Comparison of connections between pyramids in different layers and two species, rat (A) and cat (B). Measurements from data subsets like those in Figs. 2 and 3 are plotted. Color codes the layer in which the pre- and postsynaptic neurons lay (key, Bb). Shown are CV plotted against M (Aa and Ba), F against M (Ab and Bb), and V/M against M (Ac and Bc). In rat (Aa–Ac), points from layer 3 (red) and layer 5 pairs (yellow) lie in a region of parameter space indicative of a larger q than those from layer 4 (green). Points from layer 6 (blue) lie between. In cat (Ba–Bc) points from connections involving layer 4 cells (L4–L4, L4–L3, and L5–L4) occupy regions of parameters space indicative of a larger q than connections between layer 3 pyramids, with layer 6 between.

Fig. 5.

Intralaminar connections made by presynaptic corticothalamic pyramids with postsynaptic layer 6 pyramids (filled triangles) compared with intralaminar connections made by presynaptic corticocortical pyramids (open circles). Corticocortical pairs for which only one data set was available are indicated by half-filled circles.
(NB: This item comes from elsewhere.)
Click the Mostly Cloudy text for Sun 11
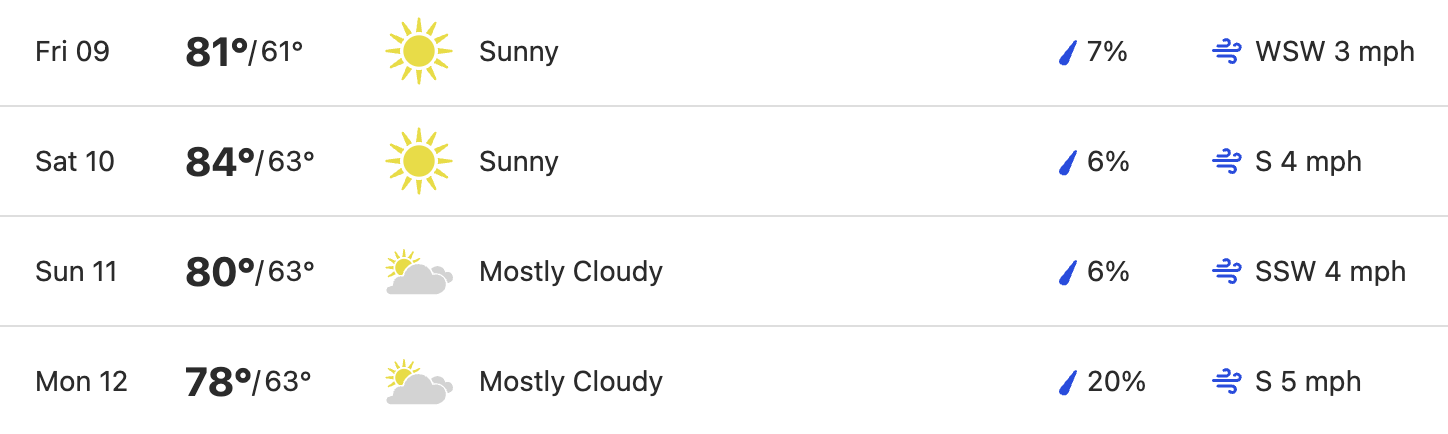1448x434 pixels. [571, 272]
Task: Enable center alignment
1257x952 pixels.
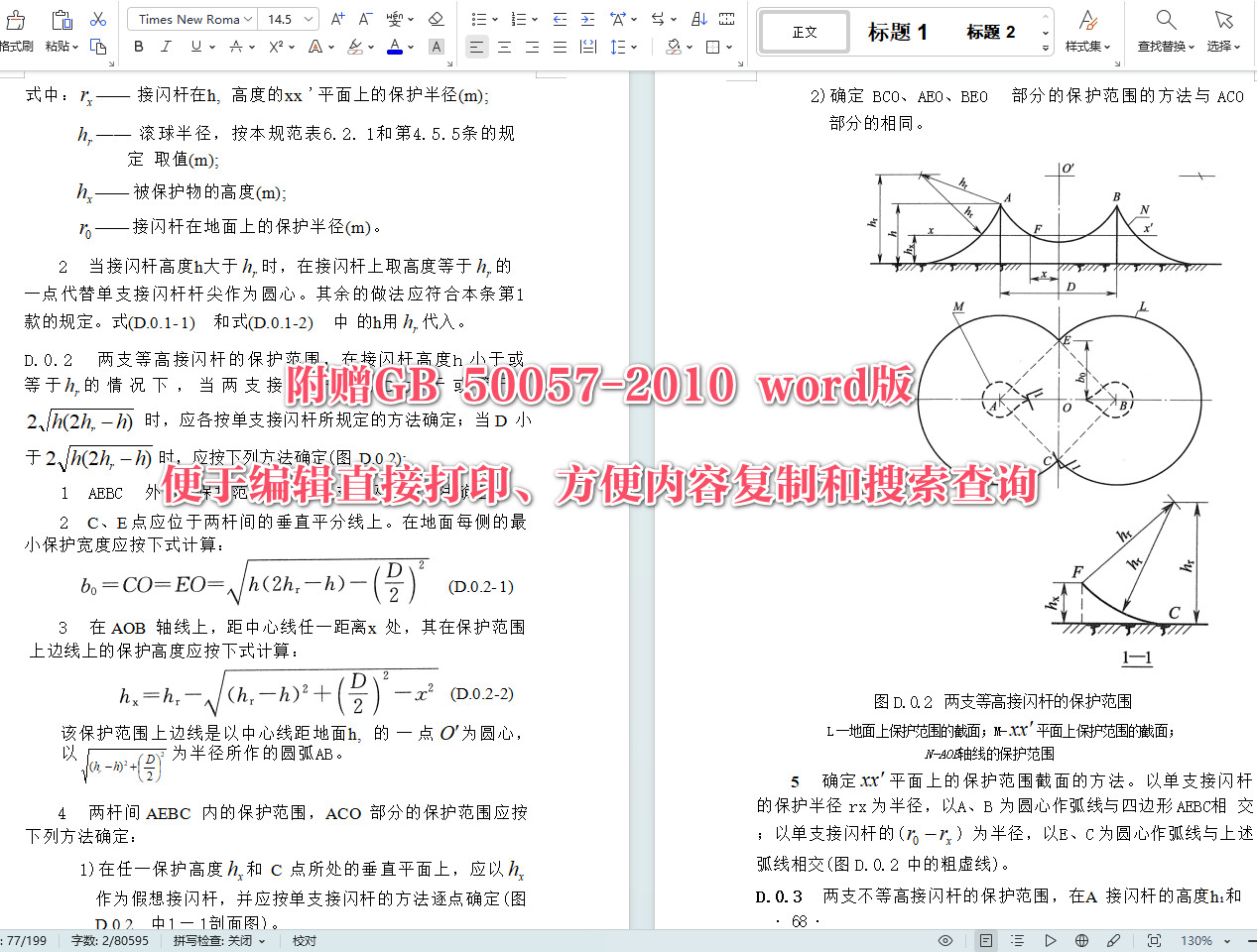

CV is plotted against M. The separate regions of parameter space occupied and mean estimates of n and q (Insets) demonstrate that whereas q is similar for both populations (P > 0.5), estimates of n and of p for low-frequency single-spike EPSPs are larger for corticocortical connections than for connections made by corticothalamic axons (P < 0.001).

Fig. 6.

CV plotted against M for pyramidal inputs onto bitufted, dendrite-targeting interneurons (A) and fast spiking, multipolar parvalbumin immunopositive interneurons (B). Filled symbols indicate rat, and open symbols indicate cat data, layers are color coded (key in A). Pyramidal data from Fig. 4 Aa and Ba are shown in gray for comparison. Almost all bitufted and multipolar interneuron data from layer 3 fall outside the parameter space occupied by pyramid–pyramid connections, indicating that these connections display different binomial parameters.

Fig. 7.

Estimates of q obtained by using the four methods plotted against estimates of n. Symbols indicate the method and colors show the type of connection (see keys). (A and B) In rat (A) and cat (B), pyramid–pyramid connections in different layers are compared. (C and D) Pyramidal inputs onto two broad classes of interneurons are compared with pyramid–pyramid connections (gray circles). Open symbols indicate cat and filled symbols indicate rat data. Dotted lines outline populations of connections. (A) In rat, estimates of q for layer 3 pyramid–pyramid connections and for connections between layer 5 pyramids are larger than for connections between layer 4 pyramids, with estimates for layer 6 corticocortical pyramid outputs lying between, this despite a similarly wide range of estimates for n. Estimates of q and n for the outputs of corticothalamic pyramids placed these connections in a distinct region of parameter space corresponding to lower values of n with intermediate values of q. (B) In cat, estimates of q were typically smaller for connections in layer 3 than elsewhere. In C and D, the numbers of connections plotted is small, but the data indicate that for connections from pyramids to interneurons, there may also be differences between layers.